Novel Specific Metallo-ß-lactamase Inhibitor, ANT2681, Restores Meropenem Activity to Clinically Effective Levels Against NDM-Positive Enterobacterales.

2021
The global dissemination of metallo-s-lactamase (MBL)-producing carbapenem resistant Enterobacterales (CRE) is a serious public health concern. Specifically, NDM (New Delhi MBL) has been a major cause of carbapenem therapy failures in recent years, particularly as effective treatments for serine-s-lactamase (SBL)-producing Enterobacterales are now commercially available.
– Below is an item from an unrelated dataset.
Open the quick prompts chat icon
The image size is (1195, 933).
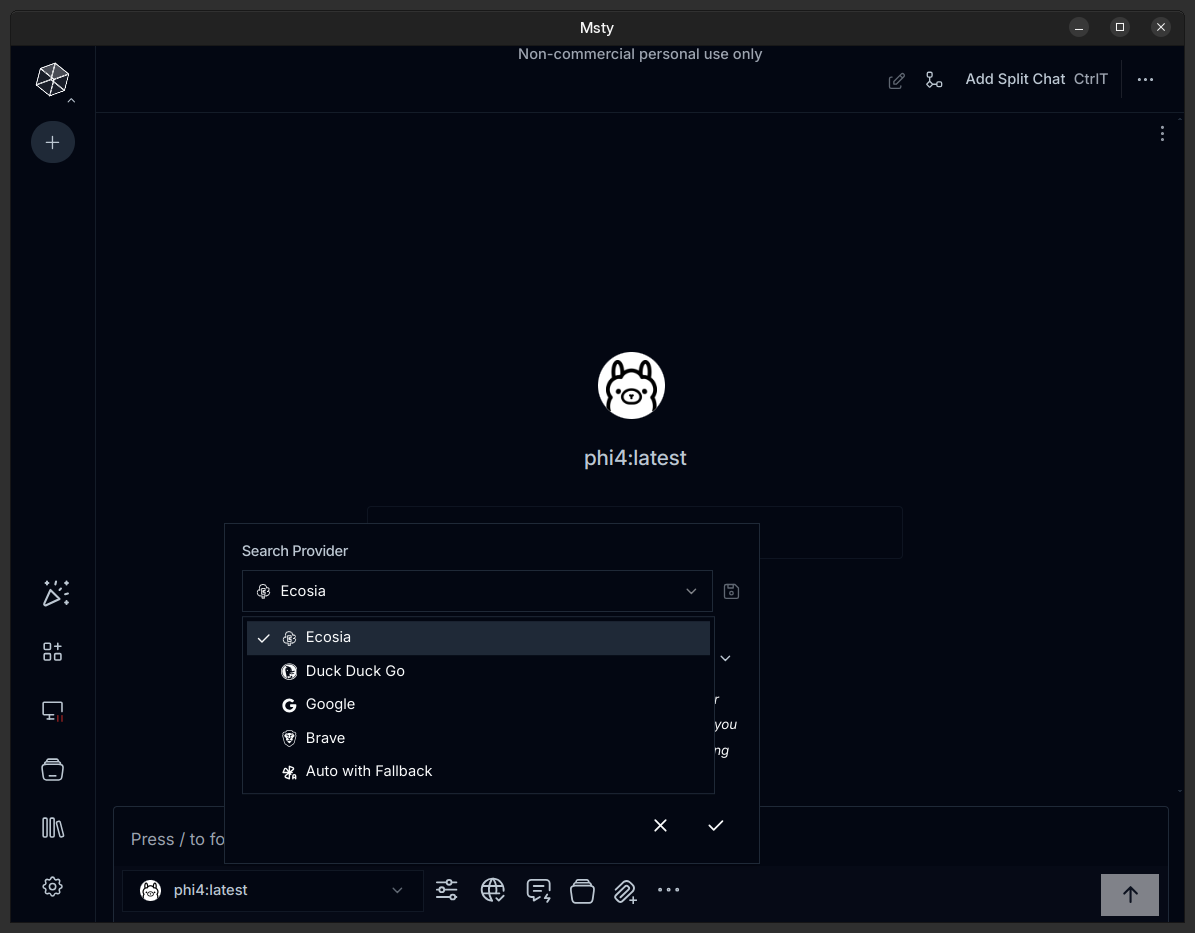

Since the NDM gene is carried on promiscuous plasmids encoding multiple additional resistance determinants, a large proportion of NDM-CREs are also resistant to many commonly used antibiotics, resulting in limited and sub-optimal treatment options. ANT2681 is a specific, competitive inhibitor of MBLs with potent activity against NDM enzymes, progressing to clinical development in combination with meropenem (MEM). Susceptibility studies have been performed with MEM-ANT2681 against 1,687 MBL-positive Enterobacterales, including 1,108 NDM-CRE. Addition of ANT2681 at 8 μg/ml reduced MEM MIC50/MIC90 from >32/>32 μg/ml to 0.25/8 μg/ml. Moreover, the combination of 8 μg/ml of both MEM and ANT2681 inhibited 74.9% of the VIM-positive and 85.7% of the IMP-positive Enterobacterales tested. The antibacterial activity of MEM-ANT2681 against NDM-CRE compared very favourably to that of cefiderocol (FDC) and cefepime (FEP)-taniborbactam, which displayed MIC90 values of 8 μg/ml and 32 μg/ml, respectively, whereas aztreonam-avibactam (ATM-AVI) had an MIC90 of 0.5 μg/ml. Particularly striking was the activity of MEM-ANT2681 against NDM-positive E. coli (MIC90 1 μg/ml), in contrast to ATM-AVI (MIC90 4 μg/ml), FDC (MIC90 >32 μg/ml) and FEP-taniborbactam (MIC90 >32 μg/ml) which were less effective due to the high incidence of resistant PBP3-insertion mutants. MEM-ANT2681 offers a potential new therapeutic option to treat serious infections caused by NDM-CRE.